We know how dramatically attitudes toward the civil war have changed in recent years. Who, today, is prepared to stand up for those who fought for the cause of human enslavement? But surely, we might think, the Revolutionary War is an utterly different matter. Was it not a paradigmatic struggle for human liberty and national aspirations, embodying at once the highest goals of Christian humanism and the Enlightenment?

But think about that Revolutionary War. Virtually all the great leaders from Southern states were of course slaveholders and plantation owners, usually on a very large scale. That taints not just Washington and Jefferson, but such paladins as the Madisons, Monroes, Lees, Rutledges, Harrisons and Randolphs. Even if the northern Patriots rejected slavery, were not all sections combined in a common political cause?

Well yes, you might object, those Southern Patriots did indeed hold slaves, but slavery as such was not a core issue in the war, as it would become in the 1860s. Slavery was a regrettable fact of the time, but in no sense was this a war for slavery. But that point brings us to Lord Dunmore, of whom we can expect to hear a good deal in the next few years.

A Scot, Lord Dunmore was the last royal governor of Virginia, where he struggled mightily to resist the revolutionary upsurge. As part of that effort, in November 1775, Dunmore issued a Proclamation that included these ringing words: “I do hereby farther declare all indentured Servants, Negroes, or others, (appertaining to Rebels), free that are able and willing to bear Arms, they joining his Majesty’s Troop.” Those fugitive slaves were not just to be freed, but armed.

In the context of a slave-owning society terrified of slave revolt and bloody insurgency, this was invoking the nuclear option, and as such, the Proclamation was widely and furiously condemned.
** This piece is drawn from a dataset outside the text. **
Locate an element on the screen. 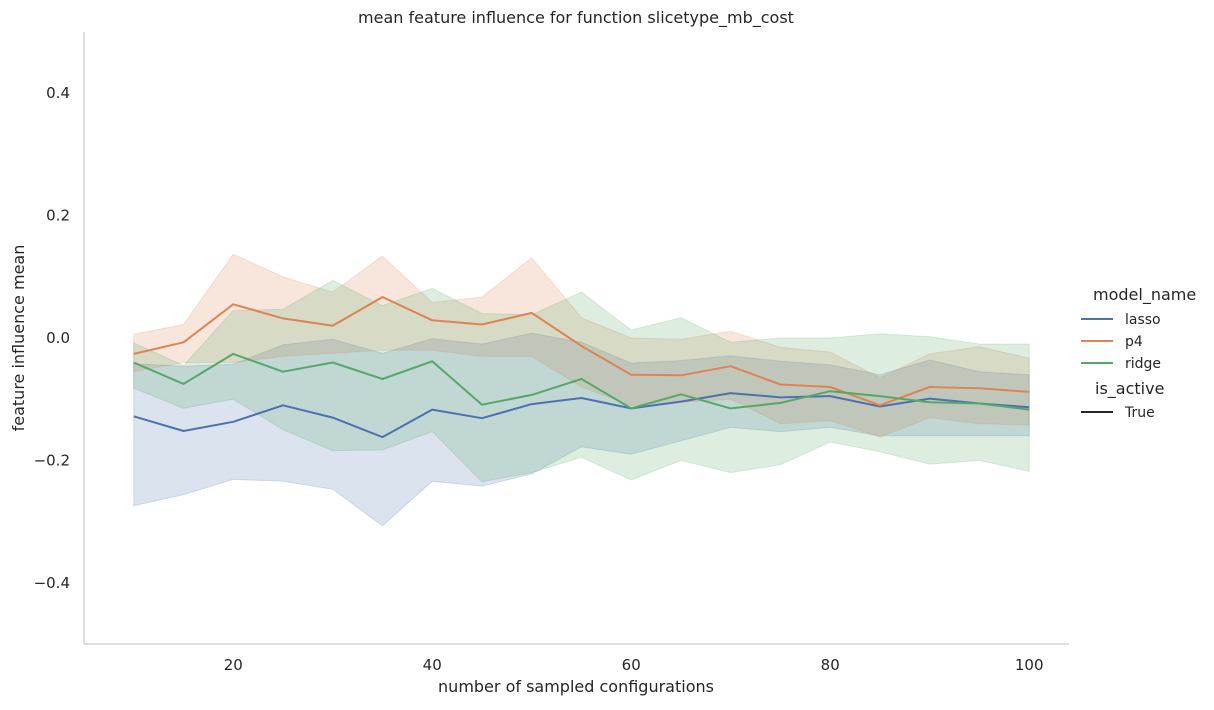  legend-label-lasso: lasso is located at coordinates (1143, 320).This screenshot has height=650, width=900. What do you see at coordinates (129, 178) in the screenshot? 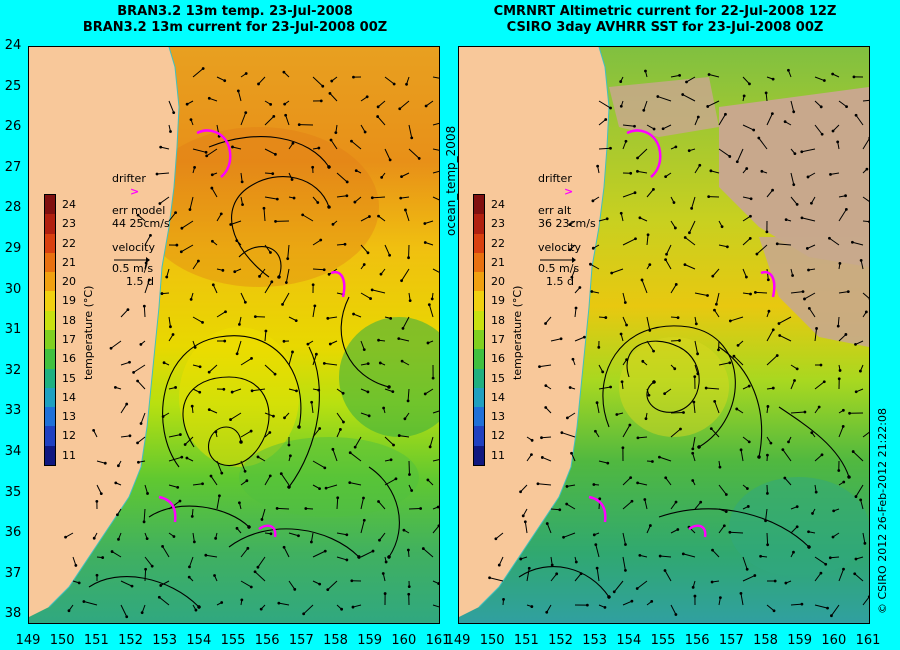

But it had a potent effect. Through the war years, and not just in Virginia, many slaves did indeed abandon their masters and seek British protection. Black Loyalists became a potent element within British armed forces throughout the American colonies, where they constituted such individual units as the Royal Ethiopian Regiment, the Black Brigade, and Black Pioneers. Finding refuge for those thousands of Loyalists posed massive problems for the British at the end of the war.

Not for a second am I presenting Lord Dunmore as an abolitionist visionary. He owned slaves himself, and had refused pressure to ban the slave trade. But the fact remains that his Proclamation and other similar local actions did, arguably, make slavery a major issue of the war, and one in which, so to speak, the British were on the side of Truth, Justice, and the Anti-American Way.

Will the next campaigns for historical commemoration be waged against all the heroes of that revolutionary struggle, and certainly all the Southerners? Such a move would be far more sweeping in its implications than the present anti-Confederate movement, which targeted leaders in revolt against the national government. But this next phase would seek to discredit and remove the nation’s founders – in effect, to reject the whole project of national independence as a manifestation of White Supremacy. And in their place, all we would have to celebrate would be British commanders, such as Lord Dunmore himself.

Far-fetched, you think? Come back in a couple of years and we will see.